Ouvi o Vice-Presidente do Governo Regional dizer, no decorrer de uma visita à freguesia do Monte (Funchal) que "há muita coisa que precisa ser rectificada" (...) "quando estamos a falar de reconstrução, não quer dizer recuperar exactamente como estava feito antes. É preciso melhorar, fazer diferente, para que não se cometam os mesmos erros" e que "há casas em cima de ribeiros que não podem aí continuar e vão ter que ir abaixo, naturalmente realojando as pessoas depois". Mas, só agora? Há quantos anos isso é dito?

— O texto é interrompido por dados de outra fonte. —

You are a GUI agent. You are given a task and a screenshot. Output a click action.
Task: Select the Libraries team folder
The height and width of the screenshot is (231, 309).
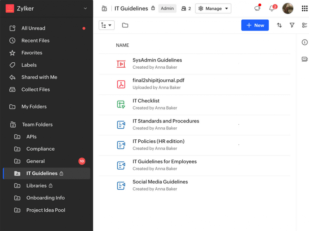36,186
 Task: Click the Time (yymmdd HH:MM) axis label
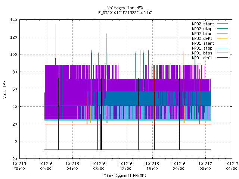pos(125,176)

Fui Vereador da Câmara do Funchal durante doze anos. Basta consultar as actas, os textos escritos e transcritos para as actas das sessões, as discussões sobre o que havia a fazer nas zonas altas do concelho, mais ainda, basta ler os sucessivos programas apresentados aquando das eleições autárquicas, para percebermos que estas declarações do Vice-Presidente do Governo só pecam por tardias.
Foram necessários trinta anos para perceber que o que estava a acontecer nas zonas altas correspondia a um claro desordenamento, por ausência de planeamento e, em muitos casos, por incompreensíveis cedências e fechar de olhos relativamente à construção espontânea e de risco.

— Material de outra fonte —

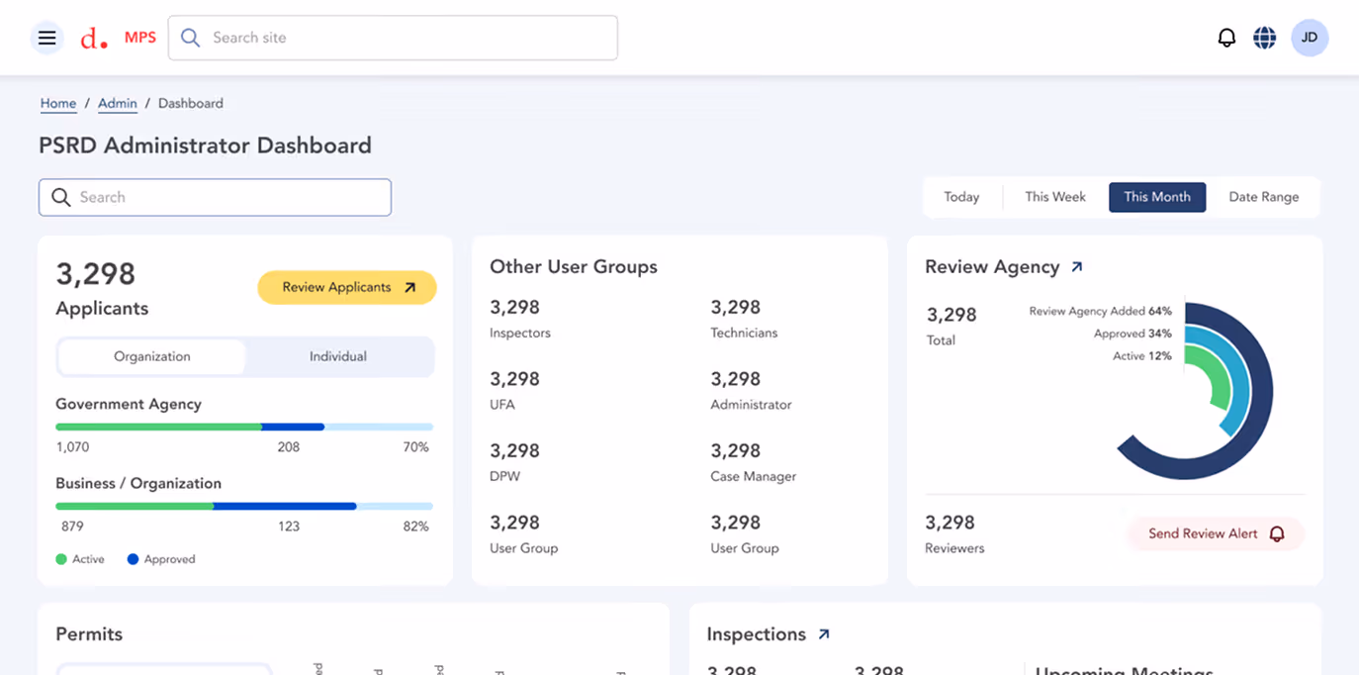The image size is (1359, 675).
Task: Open Inspections via its arrow icon
Action: (x=824, y=633)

Recordo uma visita que empreendi, há já uns anos, a toda a zona alta, na companhia de técnicos especialistas em ordenamento do território. No final, um deles disse-me: corrigir isto leva tantos anos quantos os de democracia temos e à custa de muitos milhões. E é verdade, basta um olhar para a forma como o solo foi ocupado, para a estrada que surgiu quase sempre depois da habitação, para o saneamento básico, enfim, para as infra-estruturas que surgiram depois da habitação, para percebermos os graves erros cometidos. A primeira foto dá-nos conta disso mesmo, da existência de boas habitações (elas xistem em quantidade, pelo meritório esforço das pessoas) mas nos locais errados sem obedecerem às regras de um ordenamento integrado, sem risco e sustentável a todos os níveis.
E o desordenamento foi tal que, agora, é a cota 500, sorvedora de milhões, já em construção, com toda a certeza para agravar a pressão urbanística em zonas que deveriam ser de protecção à própria baixa citadina. Se outro tivesse sido o ordenamento do território, aquela via poderia tornar-se desnecessária. Não sou eu que o digo, mas os especialistas com quem tenho falado e aprendido.

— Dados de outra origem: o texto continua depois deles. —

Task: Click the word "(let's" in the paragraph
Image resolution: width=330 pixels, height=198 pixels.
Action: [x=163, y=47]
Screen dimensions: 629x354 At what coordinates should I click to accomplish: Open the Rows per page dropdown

Acresce aqui um outro aspecto importante, é que as declarações do Vice-Presidente demonstram, inequivocamente, um raspanete ao Presidente da Câmara do Funchal que ali está há dezassete anos. Quando ele diz que "há muita coisa que precisa de ser rectificada", obviamente que está a se referir aos erros de planeamento da responsabilidade da Câmara. Mas são todos do mesmo partido político, são todos, ao longo dos anos, co-responsáveis pelo desastre urbanístico. Tudo aquilo não é obra do acaso, quando se sabe que, em tantas zonas de risco, gratuitamente, foram distribuídos materiais de construção através das juntas de freguesia ou de associações. Porque as habitações ficavam mais apresentáveis, isto é, não sujavam a paisagem.
"Há muita coisa que precisa de ser rectificada", obviamente que sim, mas também há uma responsabilidade política a apurar e essa pertence ao Povo, em 2011. Espero que percebam que a Região já não aguenta tanta incúria.